Though Russia’s reading might thus be a misinterpretation, a simple use-case can make clear that problems remain even after the clarifications that the Guidance Note provides. What if a country hostile to India claims that a computer in India has been used for a crime in that country and that its law enforcement agencies have the computer owner’s consent to access the computer and its files in India? Such a case would fall within the parameters set out by the Guidance Note, and thus not require Indian law enforcement to be notified.30
Indeed, as the Guidance Note repeatedly notes, ‘it is presumed that the Parties to the Convention form a community of trust’. But while such an assumption might work well among the relatively homogeneous originators of the Convention, it doesn’t necessarily in the world at large. For India, Article 32(b) might not pose much of a concern as long as the other Parties to the Convention are states with whom relations are friendly. Once that changes – for example because a state with which India traditionally has more strained relations joins the treaty – India might well have justified cause for concern.
It is true that, according to article 37 of the Convention, the ‘unanimous consent’ of all Parties to the convention is required to invite any new Parties to join, and so India would be able to veto any such invitation if it believes this to be in its interest. But the question then is: to what extent is a Convention that can only ever extend to part of the world be really beneficial if it is to address an issue that is as inherently transnational as cybercrime?

- - - -

> **STATED TASK**:
Please check each statement below against the passage above. Answer yes or no and quote the passage's exact words that decide it.
1. Article 37 requires the unanimous consent of all Parties before a new Party can be invited to join.
2. In the case of a hostile country claiming the computer owner's consent, the Guidance Note would require Indian law enforcement to be notified.
3. The Guidance Note presumes that the Parties to the Convention form a community of trust.

> **DATASET EXTRACT**:
- - - -

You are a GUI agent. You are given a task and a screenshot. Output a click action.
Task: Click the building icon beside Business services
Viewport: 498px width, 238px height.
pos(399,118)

- - - -

> **FINISHED EXERCISE**:
1. Yes: "the ‘unanimous consent’ of all Parties to the convention is required to invite any new Parties to join"
2. No: "and thus not require Indian law enforcement to be notified"
3. Yes: "it is presumed that the Parties to the Convention form a community of trust"